== Passage shown ==

Under Florida law, for a prior judgment to have res judicata effect, the first and later actions must share the following elements: (1) identity of the thing sued for; (2) identity of the cause of action; (3) identity of the parties to the actions; and (4) identity of the quality or capacity of the person for or against whom the claim is made. See Sewell v. Merrill Lynch, Pierce, Fenner Smith, 94 F.3d 1514, 1518 (11th Cir. 1996) State Farm Mut. Auto. Ins. Co. v. Yenke, 804 So.2d 429, 431 (Fla. 5th Dist.Ct.App. 2001) (citing ICC Chemical Corp. v. Freeman, 640 So.2d 92, 93 (Fla. 3d Dist.Ct.App. 1994)). Further, the prior judgment must have been a final judgment on the merits rendered by a court of competent jurisdiction. See Florida DOT v. Juliano, 801 So.2d 101 (Fla. 2001) (citing Kimbrell v. Paige, 448 So.2d 1009, 1012 (Fla. 1984)). A dismissal for lack of personal or subject matter jurisdiction is not a judgment on the merits. See American National Bank v. FDIC, 710 F.2d 1528, 1535-36 (11th Cir. 1983)

The Florida court entered a default judgment as to Rollins Air and Claudius Rollins, after which Rousseau filed a motion to dismiss for lack of personal jurisdiction. ( See Def.'s Mem. Supp. Cross Mot. Summ. J. at 5; Exs. 8, 9.) The court granted Rousseau's motion to dismiss. The Florida court later entered final judgment as to Rollins Air and Claudius Rollins, awarding 3 Eagles $837,860.46 plus interest until paid. ( See id. at 5; Ex. 8.) No final default judgment was entered against Rousseau. 3 Eagles has advanced no authority or legal theory to explain how res judicata can apply to a non-party to the original judgment such as Rousseau under these circumstances.

== Problems to solve ==
[1] Answer these questions using the passage on res judicata:
(a) How many elements must the first and later actions share for a prior judgment to have res judicata effect under Florida law?
(b) What motion did Rousseau file after the Florida court entered a default judgment as to Rollins Air and Claudius Rollins?
(c) What amount did the Florida court award 3 Eagles in its final judgment?
[2] Duplicate the passage on res judicata from "The Florida court entered" up to and including "under these circumstances.".
The listing that comes next is separate material and is not connected to the passage on res judicata.

== Stored data ==

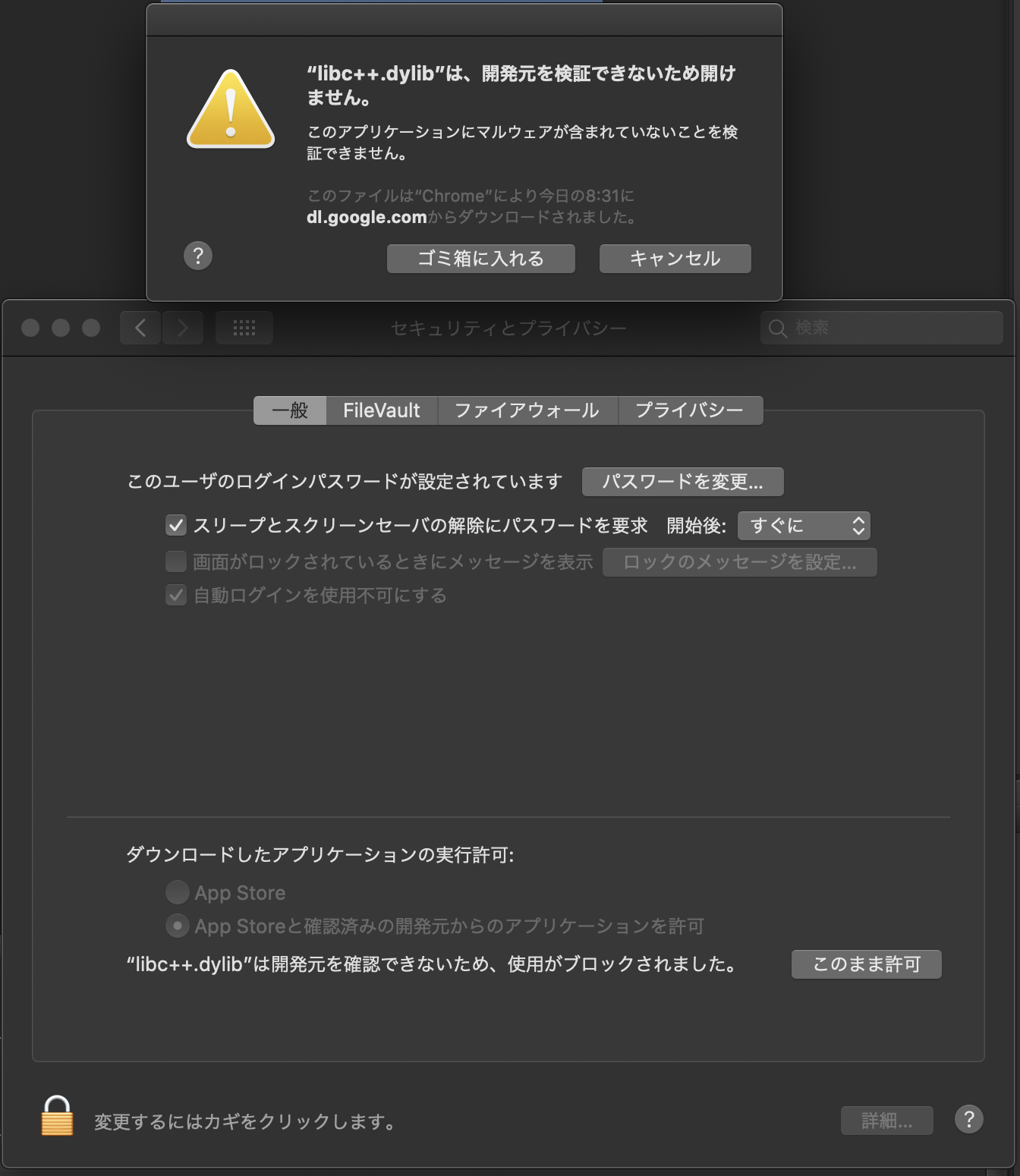Viewport: 1020px width, 1176px height.
Task: Click キャンセル in the warning dialog
Action: coord(675,259)
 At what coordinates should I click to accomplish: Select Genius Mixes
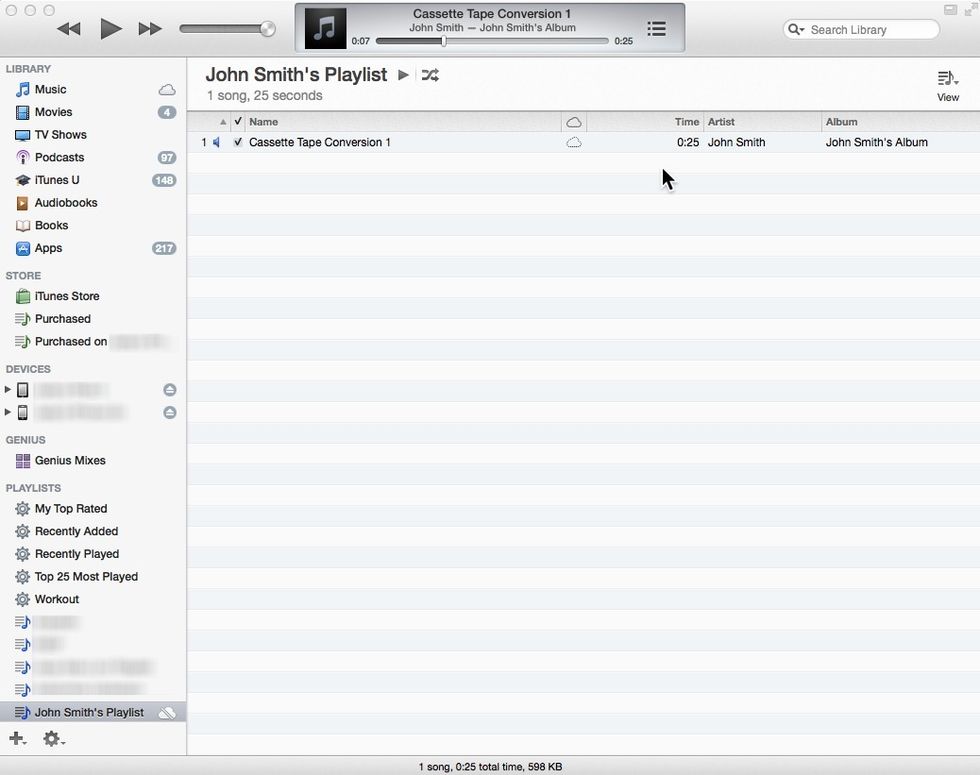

== Responses to the tasks ==
[1]
(a) Four.
(b) A motion to dismiss for lack of personal jurisdiction.
(c) $837,860.46 plus interest until paid.

[2]
The Florida court entered a default judgment as to Rollins Air and Claudius Rollins, after which Rousseau filed a motion to dismiss for lack of personal jurisdiction. ( See Def.'s Mem. Supp. Cross Mot. Summ. J. at 5; Exs. 8, 9.) The court granted Rousseau's motion to dismiss. The Florida court later entered final judgment as to Rollins Air and Claudius Rollins, awarding 3 Eagles $837,860.46 plus interest until paid. ( See id. at 5; Ex. 8.) No final default judgment was entered against Rousseau. 3 Eagles has advanced no authority or legal theory to explain how res judicata can apply to a non-party to the original judgment such as Rousseau under these circumstances.